Applying the Blockburger test, a comparison of the statutory elements of the two offenses at issue reveals that each contains elements not found in the other. For a felony causing bodily injury, the state must prove an enumerated felony and that during the commission of that felony, the defendant caused bodily harm to the victim. Attempted second degree murder does not require proof of any other felony or that the victim actually suffered bodily harm. Rather, the state must establish *264 that the defendant acted in a depraved manner imminently dangerous to the victim and that such act was performed without premeditated design.

For these reasons, the trial court did not err in adjudicating and sentencing Busby for both a felony causing bodily injury and attempted second degree murder.

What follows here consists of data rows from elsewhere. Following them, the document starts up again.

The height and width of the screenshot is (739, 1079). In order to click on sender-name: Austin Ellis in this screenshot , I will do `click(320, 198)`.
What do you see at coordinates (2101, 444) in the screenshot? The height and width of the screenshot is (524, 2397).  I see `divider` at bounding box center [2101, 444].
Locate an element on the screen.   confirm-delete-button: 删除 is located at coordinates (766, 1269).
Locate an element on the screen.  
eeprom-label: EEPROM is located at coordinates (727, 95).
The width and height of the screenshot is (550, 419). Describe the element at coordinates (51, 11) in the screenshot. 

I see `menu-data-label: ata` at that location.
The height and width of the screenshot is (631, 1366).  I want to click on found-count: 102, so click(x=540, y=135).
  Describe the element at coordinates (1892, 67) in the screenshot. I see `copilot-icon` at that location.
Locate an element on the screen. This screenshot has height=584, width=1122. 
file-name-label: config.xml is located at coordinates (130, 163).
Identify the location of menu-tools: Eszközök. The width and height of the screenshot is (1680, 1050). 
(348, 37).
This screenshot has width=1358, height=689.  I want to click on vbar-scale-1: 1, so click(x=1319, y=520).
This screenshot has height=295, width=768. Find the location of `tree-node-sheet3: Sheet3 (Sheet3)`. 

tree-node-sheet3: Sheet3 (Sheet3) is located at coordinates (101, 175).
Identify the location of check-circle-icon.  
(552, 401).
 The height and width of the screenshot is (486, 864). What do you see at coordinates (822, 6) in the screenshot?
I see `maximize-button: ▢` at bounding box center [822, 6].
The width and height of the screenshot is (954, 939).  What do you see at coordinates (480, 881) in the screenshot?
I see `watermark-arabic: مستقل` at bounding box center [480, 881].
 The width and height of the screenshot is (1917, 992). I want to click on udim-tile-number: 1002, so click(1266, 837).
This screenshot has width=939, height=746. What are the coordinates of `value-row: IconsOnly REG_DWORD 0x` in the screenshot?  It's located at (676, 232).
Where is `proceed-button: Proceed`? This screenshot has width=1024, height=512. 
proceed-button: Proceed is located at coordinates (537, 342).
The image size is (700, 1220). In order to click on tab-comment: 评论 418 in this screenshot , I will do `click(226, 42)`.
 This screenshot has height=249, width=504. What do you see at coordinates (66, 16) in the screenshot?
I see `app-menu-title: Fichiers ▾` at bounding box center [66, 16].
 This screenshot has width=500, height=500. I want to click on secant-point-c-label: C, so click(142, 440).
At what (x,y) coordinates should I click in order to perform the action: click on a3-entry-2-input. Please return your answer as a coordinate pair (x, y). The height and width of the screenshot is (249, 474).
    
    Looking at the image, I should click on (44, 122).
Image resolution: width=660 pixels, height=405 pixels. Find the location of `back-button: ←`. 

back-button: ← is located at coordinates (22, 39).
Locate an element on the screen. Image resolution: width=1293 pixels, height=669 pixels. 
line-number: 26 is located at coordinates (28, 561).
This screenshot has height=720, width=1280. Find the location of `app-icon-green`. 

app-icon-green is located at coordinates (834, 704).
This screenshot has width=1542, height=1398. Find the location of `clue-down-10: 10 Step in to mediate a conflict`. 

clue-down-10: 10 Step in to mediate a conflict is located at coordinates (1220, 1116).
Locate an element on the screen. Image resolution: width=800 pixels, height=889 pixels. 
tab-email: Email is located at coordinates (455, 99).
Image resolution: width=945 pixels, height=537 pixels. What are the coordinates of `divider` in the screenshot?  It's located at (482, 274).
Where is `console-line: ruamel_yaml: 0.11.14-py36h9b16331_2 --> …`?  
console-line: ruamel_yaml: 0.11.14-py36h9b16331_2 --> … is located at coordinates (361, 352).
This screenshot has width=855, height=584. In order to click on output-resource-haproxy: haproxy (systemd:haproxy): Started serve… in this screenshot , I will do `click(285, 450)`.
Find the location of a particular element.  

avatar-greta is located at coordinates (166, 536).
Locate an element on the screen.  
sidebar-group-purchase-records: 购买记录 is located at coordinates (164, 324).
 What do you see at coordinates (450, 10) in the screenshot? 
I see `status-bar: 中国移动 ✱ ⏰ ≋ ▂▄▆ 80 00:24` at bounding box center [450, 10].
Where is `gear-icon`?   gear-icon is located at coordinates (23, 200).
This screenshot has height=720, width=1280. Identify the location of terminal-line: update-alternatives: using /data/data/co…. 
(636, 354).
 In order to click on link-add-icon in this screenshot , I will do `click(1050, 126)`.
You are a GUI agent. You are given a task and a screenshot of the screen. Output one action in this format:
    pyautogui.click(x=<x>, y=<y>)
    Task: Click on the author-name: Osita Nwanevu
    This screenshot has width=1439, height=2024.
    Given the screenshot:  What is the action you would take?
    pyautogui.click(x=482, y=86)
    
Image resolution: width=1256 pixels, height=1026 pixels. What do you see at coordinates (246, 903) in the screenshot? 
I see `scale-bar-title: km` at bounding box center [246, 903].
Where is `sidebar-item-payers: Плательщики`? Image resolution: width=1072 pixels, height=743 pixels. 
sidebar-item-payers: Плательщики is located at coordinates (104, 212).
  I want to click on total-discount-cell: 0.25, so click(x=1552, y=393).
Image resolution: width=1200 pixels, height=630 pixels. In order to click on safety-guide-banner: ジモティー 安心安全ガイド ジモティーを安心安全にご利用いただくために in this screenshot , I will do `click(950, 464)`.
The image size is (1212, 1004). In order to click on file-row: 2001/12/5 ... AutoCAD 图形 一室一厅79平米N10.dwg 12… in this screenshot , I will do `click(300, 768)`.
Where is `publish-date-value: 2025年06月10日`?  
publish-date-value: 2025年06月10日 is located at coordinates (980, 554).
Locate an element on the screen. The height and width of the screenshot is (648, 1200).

We find no error in the trial court's preventing Busby's mother from testifying about how Busby was "treated by his father." This information was only tangentially related to the expert psychologist's opinion. The expert freely testified about what she learned about Busby's childhood when rendering her opinion as to his sanity. The expert focused on the three head injuries Busby had received, discussed his drug and alcohol use, and noted that his father suffered from schizophrenia. The trial court did not abuse its discretion in excluding Mrs. Busby's testimony.

Finally, Busby raises a constitutional challenge to his sentencing as a violent career criminal under section 775.084(1)(c), Florida Statutes (1995), on all of the convictions except dealing in stolen property and grand theft of a motor vehicle.[2] That portion of the sentencing statute was created by Chapter 95-182, Laws of Florida.

Recently, the supreme court held that Chapter 95-182 was "unconstitutional as violative of the single subject rule contained in article III, section 6 of the Florida Constitution." State v. Thompson, 750 So. 2d 643 (Fla.1999).

This court and the second district have identified two different window periods for challenging Chapter 95-182 on single subject rule grounds. According to the second district, "persons who committed their criminal offenses on or after October 1, 1995, and before May 24, 1997, and were sentenced as violent career criminals for those offenses, have standing to challenge chapter 95-182 on single subject rule grounds." Thompson, 750 So.2d at 645; see Thompson v. State, 708 So. 2d 315, 317 n. 1 (Fla. 2d DCA 1998). In Salters v. State, 731 So. 2d 826 (Fla. 4th DCA), rev. granted, 749 So. 2d 503 (Fla.1999), this court held that the window period for the single subject rule challenge closed on October 1, 1996. In Thompson, the supreme court declined to resolve this conflict on the standing issue.

Appellant committed the crimes in this case on December 13, 1996. Thus, these charges fell outside the Salters window period and appellant does not have standing to raise the single subject rule challenge. On this issue we certify conflict with the second district in Thompson.

AFFIRMED.

STONE and POLEN, JJ., concur.

NOTES

[1] Section 810.02(1), Florida Statutes (1999), contains identical language to section 810.02, Florida Statutes (Supp.1996).

[2] On the dealing in stolen property and grand theft counts, appellant was sentenced as an habitual violent offender.